# Exercise objective
Return the full listing, keeping every line exactly as it is.

======

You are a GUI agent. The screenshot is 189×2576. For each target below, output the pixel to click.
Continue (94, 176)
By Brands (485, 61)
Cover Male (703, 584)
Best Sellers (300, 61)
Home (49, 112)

======

# Result for this task
You are a GUI agent. The screenshot is 189×2576. For each target below, output the pixel to click.
Continue (94, 176)
By Brands (485, 61)
Cover Male (703, 584)
Best Sellers (300, 61)
Home (49, 112)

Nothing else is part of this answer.